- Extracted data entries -
###
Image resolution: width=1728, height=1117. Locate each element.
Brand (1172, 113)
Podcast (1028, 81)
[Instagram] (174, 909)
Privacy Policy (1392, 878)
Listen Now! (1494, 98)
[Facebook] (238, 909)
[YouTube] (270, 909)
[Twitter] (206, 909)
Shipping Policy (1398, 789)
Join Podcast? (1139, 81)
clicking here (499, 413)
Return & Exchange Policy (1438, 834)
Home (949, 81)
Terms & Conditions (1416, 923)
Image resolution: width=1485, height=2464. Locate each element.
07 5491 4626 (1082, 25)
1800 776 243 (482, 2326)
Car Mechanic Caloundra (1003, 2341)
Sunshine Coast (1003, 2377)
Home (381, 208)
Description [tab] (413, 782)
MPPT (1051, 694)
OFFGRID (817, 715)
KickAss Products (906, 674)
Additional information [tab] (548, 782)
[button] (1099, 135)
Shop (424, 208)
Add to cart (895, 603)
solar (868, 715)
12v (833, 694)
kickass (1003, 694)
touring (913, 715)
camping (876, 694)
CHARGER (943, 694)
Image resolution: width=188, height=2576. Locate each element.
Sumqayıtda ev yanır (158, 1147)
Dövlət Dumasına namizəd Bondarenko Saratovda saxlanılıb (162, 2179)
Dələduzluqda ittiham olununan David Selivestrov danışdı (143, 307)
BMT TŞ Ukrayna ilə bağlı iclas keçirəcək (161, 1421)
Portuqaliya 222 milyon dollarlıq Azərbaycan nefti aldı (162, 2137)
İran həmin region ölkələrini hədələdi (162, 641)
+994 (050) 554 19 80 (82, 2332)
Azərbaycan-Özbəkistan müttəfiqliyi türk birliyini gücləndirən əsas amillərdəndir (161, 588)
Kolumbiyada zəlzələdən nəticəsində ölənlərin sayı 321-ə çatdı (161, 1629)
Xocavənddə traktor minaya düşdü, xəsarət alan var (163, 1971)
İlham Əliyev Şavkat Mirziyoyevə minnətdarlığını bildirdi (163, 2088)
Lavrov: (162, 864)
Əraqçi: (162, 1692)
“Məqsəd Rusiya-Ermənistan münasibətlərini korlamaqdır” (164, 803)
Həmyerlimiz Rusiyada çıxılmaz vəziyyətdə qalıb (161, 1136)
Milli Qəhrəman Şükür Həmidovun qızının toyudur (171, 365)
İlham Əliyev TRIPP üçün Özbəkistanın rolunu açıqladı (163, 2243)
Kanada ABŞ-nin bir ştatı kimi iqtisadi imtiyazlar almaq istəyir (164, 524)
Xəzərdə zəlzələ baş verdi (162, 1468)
###
- Description of the task -
Copy out the lines of the data where the word "Əliyev" can be found.

- Result of this task -
İlham Əliyev Şavkat Mirziyoyevə minnətdarlığını bildirdi (163, 2088)
İlham Əliyev TRIPP üçün Özbəkistanın rolunu açıqladı (163, 2243)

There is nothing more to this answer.